Convert the data from the line with "Screen dimensions: 2291x1260" to the line with "Looking at the screenshot, I should 10,123." into a JSON list of strings, one string per line, leaving out blank lines.

-------

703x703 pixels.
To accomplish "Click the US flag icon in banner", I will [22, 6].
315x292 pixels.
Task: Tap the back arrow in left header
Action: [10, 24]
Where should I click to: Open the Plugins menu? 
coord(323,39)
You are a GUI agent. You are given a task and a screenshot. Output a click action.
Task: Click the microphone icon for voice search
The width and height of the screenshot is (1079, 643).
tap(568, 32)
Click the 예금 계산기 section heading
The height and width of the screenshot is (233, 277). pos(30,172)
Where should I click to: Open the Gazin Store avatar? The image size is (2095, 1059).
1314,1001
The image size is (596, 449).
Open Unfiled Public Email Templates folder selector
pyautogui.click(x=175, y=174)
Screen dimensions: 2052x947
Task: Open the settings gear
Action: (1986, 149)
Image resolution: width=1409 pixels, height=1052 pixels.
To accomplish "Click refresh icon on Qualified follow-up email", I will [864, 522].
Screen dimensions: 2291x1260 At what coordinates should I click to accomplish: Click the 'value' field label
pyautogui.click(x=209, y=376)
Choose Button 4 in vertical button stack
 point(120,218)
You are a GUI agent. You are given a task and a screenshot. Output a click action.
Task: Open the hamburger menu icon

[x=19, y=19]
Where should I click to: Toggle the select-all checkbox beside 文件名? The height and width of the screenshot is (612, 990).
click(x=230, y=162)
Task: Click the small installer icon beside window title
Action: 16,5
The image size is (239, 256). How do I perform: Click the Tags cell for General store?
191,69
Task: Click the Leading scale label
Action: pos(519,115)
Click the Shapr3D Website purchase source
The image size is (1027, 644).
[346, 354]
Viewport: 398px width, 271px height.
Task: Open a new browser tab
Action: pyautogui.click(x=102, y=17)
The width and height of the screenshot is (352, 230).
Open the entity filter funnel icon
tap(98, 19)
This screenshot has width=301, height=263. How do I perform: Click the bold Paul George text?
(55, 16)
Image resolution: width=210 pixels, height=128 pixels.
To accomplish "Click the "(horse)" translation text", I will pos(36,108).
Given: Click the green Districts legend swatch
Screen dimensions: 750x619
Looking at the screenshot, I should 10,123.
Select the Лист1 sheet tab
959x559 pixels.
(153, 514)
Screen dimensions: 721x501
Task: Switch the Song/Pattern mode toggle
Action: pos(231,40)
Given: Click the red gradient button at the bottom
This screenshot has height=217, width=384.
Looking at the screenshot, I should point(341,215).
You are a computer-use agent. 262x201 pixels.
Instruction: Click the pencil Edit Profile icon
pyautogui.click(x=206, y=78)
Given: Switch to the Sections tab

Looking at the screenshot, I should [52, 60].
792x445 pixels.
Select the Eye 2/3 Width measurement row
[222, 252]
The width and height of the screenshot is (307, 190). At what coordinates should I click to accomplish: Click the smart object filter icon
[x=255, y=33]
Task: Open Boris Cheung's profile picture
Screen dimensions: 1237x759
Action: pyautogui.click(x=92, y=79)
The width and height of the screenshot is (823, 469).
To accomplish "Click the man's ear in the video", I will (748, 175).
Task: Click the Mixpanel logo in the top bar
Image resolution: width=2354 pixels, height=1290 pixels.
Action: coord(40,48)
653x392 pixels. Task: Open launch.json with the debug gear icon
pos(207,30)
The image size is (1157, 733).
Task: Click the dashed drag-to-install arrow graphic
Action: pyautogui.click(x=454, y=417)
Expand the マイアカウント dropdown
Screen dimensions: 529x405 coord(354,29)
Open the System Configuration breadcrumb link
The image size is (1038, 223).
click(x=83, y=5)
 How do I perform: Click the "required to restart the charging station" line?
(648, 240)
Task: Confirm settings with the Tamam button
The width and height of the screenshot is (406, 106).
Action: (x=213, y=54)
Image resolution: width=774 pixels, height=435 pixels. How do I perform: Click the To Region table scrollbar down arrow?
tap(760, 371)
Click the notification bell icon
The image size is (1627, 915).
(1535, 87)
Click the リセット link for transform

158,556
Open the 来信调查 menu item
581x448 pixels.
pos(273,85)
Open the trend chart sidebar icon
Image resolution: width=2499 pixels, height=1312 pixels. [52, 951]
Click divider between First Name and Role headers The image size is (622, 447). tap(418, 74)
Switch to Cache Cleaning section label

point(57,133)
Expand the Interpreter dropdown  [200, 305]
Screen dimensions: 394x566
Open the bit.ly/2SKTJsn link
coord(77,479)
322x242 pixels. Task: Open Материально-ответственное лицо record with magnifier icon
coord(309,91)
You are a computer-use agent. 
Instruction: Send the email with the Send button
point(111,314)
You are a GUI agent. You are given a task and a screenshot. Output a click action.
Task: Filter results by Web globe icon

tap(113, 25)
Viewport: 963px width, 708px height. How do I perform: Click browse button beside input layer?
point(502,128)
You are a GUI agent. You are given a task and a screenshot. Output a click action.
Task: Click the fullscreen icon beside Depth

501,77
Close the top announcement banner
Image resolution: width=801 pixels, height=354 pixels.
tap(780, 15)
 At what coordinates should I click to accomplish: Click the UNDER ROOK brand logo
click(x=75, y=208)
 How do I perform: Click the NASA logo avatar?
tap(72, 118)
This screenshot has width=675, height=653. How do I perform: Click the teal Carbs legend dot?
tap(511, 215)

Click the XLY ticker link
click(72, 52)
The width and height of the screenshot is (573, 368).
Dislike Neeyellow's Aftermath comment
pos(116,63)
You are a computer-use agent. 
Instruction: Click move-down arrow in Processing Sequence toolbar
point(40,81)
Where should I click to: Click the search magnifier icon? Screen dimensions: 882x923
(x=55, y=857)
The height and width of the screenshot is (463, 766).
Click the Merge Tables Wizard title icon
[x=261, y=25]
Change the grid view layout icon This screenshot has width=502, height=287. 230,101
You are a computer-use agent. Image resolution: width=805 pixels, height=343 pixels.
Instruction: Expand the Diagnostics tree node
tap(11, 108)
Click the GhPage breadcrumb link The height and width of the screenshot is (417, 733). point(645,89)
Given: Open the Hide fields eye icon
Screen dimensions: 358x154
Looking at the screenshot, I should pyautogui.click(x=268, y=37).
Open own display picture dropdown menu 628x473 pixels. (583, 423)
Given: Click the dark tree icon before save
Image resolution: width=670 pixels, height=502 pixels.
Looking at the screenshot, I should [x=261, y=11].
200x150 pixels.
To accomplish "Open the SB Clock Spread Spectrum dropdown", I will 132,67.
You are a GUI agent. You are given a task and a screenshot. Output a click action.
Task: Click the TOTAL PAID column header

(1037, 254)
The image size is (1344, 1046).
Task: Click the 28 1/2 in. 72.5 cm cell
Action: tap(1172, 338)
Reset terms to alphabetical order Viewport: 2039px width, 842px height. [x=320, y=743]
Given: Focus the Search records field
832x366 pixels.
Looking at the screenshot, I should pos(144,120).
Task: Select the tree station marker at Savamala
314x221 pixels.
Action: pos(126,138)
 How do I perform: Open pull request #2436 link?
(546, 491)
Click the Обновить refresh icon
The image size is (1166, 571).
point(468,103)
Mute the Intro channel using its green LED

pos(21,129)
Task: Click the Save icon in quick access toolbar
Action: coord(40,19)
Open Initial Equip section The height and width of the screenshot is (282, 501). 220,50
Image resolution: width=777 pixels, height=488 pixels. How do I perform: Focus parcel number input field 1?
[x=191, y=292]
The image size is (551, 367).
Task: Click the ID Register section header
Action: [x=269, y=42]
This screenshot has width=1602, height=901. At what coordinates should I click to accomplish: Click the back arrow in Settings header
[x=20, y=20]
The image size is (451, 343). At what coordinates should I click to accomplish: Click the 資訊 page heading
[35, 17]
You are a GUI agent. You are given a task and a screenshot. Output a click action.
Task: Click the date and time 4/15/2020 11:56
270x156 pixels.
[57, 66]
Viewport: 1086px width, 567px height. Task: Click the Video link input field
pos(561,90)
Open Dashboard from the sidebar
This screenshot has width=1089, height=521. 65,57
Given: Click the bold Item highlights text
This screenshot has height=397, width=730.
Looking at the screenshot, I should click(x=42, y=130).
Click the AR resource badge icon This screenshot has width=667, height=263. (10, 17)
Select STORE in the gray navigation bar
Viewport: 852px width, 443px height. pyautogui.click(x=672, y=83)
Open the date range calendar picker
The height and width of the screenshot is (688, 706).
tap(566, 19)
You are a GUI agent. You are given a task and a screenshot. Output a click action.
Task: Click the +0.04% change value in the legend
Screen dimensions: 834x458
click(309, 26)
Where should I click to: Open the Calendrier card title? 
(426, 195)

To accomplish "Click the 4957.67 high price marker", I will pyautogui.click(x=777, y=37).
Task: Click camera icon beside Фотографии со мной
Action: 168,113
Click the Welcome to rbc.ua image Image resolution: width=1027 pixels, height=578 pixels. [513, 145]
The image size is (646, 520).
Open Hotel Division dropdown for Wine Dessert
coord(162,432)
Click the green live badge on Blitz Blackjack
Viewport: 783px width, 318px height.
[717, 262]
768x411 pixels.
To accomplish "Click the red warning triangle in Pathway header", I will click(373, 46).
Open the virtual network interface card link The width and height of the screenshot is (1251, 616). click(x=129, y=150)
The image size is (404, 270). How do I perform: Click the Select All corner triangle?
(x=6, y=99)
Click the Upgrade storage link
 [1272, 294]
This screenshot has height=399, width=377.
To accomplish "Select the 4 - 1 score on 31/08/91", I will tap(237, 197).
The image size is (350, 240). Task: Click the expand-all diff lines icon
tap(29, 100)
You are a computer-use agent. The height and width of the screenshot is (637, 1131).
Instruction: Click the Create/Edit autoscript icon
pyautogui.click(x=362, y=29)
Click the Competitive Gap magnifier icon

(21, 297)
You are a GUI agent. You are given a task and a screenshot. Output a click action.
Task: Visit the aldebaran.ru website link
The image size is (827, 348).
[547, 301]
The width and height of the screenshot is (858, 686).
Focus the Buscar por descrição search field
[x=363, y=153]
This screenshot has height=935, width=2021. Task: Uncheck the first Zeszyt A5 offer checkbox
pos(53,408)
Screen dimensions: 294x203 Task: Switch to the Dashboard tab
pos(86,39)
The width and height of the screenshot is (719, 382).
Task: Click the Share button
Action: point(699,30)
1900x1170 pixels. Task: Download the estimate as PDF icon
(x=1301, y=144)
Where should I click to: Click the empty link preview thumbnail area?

-------

FULL RESPONSE |
[
  "Screen dimensions: 2291x1260 At what coordinates should I click to accomplish: Click the 'value' field label",
  "pyautogui.click(x=209, y=376)",
  "Choose Button 4 in vertical button stack",
  " point(120,218)",
  "You are a GUI agent. You are given a task and a screenshot. Output a click action.",
  "Task: Open the hamburger menu icon",
  "[x=19, y=19]",
  "Where should I click to: Toggle the select-all checkbox beside 文件名? The height and width of the screenshot is (612, 990).",
  "click(x=230, y=162)",
  "Task: Click the small installer icon beside window title",
  "Action: 16,5",
  "The image size is (239, 256). How do I perform: Click the Tags cell for General store?",
  "191,69",
  "Task: Click the Leading scale label",
  "Action: pos(519,115)",
  "Click the Shapr3D Website purchase source",
  "The image size is (1027, 644).",
  "[346, 354]",
  "Viewport: 398px width, 271px height.",
  "Task: Open a new browser tab",
  "Action: pyautogui.click(x=102, y=17)",
  "The width and height of the screenshot is (352, 230).",
  "Open the entity filter funnel icon",
  "tap(98, 19)",
  "This screenshot has width=301, height=263. How do I perform: Click the bold Paul George text?",
  "(55, 16)",
  "Image resolution: width=210 pixels, height=128 pixels.",
  "To accomplish \"Click the \"(horse)\" translation text\", I will pos(36,108).",
  "Given: Click the green Districts legend swatch",
  "Screen dimensions: 750x619",
  "Looking at the screenshot, I should 10,123."
]